Competing with Microsoft

According to the New York Times, the software IBM is donating cost the company about $10 million to develop.

IBM’s motive is not altruistic. By making the software open source, IBM hopes that other programmers will make improvements, thus speeding the development of speech applications and allowing IBM to compete with Microsoft in this growing market.

In March Microsoft introduced Microsoft Speech Server 2004 for speech-enabled applications. According to Microsoft, more than 100,000 programmers have downloaded Microsoft’s free developers’ kit for building speech applications on its Windows .Net technology.

Driving Innovation

“This is the latest step in IBM’s contribution to open source and to speech technology,” said Gary Cohen of IBM Pervasive Computing in a statement.
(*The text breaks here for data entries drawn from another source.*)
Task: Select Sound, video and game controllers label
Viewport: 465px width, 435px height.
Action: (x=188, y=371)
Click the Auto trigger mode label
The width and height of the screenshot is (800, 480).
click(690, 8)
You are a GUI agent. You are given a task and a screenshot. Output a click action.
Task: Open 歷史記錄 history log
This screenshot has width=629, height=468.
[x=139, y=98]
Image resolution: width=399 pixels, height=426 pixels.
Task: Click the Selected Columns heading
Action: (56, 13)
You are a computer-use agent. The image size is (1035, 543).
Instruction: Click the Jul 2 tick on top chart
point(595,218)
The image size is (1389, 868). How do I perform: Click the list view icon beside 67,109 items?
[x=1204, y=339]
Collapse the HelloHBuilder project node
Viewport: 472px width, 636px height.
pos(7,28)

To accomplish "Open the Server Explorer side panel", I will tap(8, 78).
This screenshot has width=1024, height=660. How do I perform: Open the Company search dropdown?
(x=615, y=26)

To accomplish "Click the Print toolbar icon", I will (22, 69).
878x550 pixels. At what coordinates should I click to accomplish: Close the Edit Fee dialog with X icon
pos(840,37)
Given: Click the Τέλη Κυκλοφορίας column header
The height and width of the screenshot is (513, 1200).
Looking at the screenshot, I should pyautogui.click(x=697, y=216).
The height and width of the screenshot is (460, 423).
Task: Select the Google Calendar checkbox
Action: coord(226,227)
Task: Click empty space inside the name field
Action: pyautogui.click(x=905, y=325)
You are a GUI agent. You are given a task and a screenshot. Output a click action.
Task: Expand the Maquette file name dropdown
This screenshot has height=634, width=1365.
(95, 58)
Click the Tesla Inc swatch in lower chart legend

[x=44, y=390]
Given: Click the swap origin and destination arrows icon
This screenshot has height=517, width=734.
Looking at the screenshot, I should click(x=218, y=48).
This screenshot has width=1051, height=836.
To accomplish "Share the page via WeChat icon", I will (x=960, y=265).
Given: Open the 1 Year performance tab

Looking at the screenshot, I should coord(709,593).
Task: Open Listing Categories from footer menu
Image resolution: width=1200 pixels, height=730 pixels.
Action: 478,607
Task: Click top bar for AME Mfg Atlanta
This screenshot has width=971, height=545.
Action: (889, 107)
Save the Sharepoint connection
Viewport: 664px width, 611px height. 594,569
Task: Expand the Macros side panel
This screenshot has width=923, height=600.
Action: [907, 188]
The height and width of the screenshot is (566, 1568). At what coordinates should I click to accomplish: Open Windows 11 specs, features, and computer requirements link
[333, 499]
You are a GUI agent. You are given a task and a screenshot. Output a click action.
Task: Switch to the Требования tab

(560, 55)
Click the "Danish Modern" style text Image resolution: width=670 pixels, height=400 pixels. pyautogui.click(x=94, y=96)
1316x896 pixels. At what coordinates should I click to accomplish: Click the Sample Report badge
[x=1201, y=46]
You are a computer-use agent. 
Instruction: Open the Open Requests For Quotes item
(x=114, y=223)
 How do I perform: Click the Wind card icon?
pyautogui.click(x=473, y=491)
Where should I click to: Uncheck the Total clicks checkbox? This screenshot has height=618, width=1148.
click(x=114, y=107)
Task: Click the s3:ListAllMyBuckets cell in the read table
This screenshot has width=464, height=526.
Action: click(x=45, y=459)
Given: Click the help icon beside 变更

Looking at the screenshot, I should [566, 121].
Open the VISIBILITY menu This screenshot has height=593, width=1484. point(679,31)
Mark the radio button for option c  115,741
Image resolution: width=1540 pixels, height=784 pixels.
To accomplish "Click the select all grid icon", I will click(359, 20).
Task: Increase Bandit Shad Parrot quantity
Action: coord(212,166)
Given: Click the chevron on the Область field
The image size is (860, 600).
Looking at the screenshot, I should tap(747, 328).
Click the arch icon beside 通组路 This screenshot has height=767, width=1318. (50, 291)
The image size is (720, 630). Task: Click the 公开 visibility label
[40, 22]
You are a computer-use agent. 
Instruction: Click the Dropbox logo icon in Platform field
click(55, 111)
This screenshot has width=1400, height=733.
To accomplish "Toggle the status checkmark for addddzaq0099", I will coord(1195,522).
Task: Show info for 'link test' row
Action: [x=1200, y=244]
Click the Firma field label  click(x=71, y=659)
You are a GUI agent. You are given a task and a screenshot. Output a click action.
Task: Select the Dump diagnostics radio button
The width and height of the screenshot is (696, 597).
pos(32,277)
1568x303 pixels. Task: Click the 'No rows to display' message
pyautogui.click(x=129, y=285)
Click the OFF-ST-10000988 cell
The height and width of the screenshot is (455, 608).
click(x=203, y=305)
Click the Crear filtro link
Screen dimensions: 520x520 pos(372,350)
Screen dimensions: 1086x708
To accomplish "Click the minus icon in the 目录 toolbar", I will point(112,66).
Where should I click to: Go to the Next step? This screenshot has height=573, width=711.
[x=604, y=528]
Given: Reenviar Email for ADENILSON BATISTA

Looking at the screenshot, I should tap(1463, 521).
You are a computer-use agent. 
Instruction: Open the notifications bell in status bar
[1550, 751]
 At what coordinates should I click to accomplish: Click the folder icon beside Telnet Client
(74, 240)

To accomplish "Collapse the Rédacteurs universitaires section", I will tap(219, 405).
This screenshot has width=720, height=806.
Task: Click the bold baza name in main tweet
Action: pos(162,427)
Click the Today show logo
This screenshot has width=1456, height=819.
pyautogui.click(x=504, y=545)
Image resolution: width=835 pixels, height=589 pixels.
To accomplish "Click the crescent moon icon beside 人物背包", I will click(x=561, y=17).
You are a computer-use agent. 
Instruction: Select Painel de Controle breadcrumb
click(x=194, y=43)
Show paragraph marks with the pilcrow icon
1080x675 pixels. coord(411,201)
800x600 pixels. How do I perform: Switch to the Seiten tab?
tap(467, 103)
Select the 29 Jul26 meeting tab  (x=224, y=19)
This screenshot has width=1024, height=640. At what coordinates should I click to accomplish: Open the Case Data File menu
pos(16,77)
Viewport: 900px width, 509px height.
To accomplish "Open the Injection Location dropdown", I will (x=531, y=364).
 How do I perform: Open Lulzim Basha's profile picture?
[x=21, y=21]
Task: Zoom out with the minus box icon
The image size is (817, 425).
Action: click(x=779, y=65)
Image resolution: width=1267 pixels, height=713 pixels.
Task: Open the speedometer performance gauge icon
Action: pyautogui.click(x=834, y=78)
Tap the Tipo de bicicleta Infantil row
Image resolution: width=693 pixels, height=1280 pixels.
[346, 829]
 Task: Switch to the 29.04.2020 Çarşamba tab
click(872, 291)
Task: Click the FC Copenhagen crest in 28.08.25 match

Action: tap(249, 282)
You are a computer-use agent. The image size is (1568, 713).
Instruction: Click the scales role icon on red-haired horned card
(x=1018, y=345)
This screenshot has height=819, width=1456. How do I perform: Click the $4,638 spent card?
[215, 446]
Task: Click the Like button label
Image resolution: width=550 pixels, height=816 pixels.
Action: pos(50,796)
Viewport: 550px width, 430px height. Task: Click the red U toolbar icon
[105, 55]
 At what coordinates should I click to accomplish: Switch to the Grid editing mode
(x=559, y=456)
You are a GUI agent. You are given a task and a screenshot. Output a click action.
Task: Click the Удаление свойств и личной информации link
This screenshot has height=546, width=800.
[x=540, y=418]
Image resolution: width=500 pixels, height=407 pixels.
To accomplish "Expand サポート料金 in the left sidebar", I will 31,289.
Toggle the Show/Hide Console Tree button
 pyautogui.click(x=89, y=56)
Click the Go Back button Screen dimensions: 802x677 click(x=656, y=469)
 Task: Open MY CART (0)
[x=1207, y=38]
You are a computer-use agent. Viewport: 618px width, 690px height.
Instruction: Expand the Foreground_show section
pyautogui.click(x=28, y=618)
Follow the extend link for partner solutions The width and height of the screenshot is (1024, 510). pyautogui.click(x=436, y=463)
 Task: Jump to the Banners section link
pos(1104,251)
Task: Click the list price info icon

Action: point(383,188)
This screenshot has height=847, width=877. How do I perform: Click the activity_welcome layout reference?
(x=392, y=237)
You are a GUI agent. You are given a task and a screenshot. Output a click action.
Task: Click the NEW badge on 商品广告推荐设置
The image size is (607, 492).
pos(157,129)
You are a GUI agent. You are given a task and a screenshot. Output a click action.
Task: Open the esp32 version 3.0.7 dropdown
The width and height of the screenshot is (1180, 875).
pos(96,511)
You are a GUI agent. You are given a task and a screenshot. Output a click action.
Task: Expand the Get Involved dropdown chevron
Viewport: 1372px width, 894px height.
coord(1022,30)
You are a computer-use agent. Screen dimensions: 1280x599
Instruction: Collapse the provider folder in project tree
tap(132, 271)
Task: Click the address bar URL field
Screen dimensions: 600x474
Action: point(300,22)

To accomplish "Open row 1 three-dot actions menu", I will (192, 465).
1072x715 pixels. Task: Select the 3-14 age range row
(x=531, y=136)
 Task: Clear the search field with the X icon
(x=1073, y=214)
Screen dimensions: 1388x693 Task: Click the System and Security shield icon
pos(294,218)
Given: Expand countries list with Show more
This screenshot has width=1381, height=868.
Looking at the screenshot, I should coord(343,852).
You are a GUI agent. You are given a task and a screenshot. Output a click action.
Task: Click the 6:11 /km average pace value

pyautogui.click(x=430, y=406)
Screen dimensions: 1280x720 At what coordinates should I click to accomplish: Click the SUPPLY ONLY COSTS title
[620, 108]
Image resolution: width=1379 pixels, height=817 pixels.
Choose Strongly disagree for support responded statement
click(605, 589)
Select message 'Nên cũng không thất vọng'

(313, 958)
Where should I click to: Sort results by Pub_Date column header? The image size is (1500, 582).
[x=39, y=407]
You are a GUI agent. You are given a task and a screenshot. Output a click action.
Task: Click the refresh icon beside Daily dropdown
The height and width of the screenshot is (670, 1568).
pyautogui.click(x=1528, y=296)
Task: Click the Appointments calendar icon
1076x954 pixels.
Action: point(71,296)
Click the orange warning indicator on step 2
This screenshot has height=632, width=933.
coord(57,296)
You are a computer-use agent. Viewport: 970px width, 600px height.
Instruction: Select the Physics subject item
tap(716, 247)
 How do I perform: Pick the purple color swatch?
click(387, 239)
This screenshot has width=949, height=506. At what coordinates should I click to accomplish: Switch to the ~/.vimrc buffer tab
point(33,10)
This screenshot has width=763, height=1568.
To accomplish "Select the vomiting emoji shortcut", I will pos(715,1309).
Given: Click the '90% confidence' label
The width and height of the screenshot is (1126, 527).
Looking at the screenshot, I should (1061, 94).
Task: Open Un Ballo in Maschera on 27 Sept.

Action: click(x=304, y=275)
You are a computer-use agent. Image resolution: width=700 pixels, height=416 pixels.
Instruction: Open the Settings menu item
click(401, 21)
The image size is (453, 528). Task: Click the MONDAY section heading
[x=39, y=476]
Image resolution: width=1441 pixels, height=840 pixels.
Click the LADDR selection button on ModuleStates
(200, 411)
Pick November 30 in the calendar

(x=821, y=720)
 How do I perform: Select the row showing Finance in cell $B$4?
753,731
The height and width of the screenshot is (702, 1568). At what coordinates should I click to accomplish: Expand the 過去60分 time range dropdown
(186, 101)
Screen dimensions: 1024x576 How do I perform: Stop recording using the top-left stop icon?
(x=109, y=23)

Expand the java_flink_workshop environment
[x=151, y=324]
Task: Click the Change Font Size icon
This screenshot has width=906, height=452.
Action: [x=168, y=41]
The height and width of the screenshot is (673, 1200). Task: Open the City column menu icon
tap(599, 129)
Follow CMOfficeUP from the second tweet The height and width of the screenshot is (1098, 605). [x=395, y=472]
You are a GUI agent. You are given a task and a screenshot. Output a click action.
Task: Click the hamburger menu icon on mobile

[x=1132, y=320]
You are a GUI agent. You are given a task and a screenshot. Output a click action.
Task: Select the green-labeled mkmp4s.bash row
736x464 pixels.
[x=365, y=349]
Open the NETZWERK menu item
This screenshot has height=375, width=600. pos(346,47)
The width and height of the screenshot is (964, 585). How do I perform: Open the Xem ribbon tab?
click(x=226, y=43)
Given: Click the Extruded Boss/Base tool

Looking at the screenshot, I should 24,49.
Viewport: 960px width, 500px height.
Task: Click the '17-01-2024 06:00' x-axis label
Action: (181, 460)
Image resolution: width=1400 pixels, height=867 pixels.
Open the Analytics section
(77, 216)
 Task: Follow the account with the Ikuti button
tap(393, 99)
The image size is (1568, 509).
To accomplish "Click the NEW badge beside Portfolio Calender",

“By giving more standards-based speech resources to the development community, IBM hopes to accelerate development and drive innovation in all areas of the speech ecosystem — from speech vendors, to ISVs, to platform providers,” Cohen added.

IBM says the move is aimed at ending the battles over competing, proprietary specifications. It will spur the availability of speech-enabled applications by making it easier for developers to build and add speech recognition capability in a standardized way, the company said in a statement.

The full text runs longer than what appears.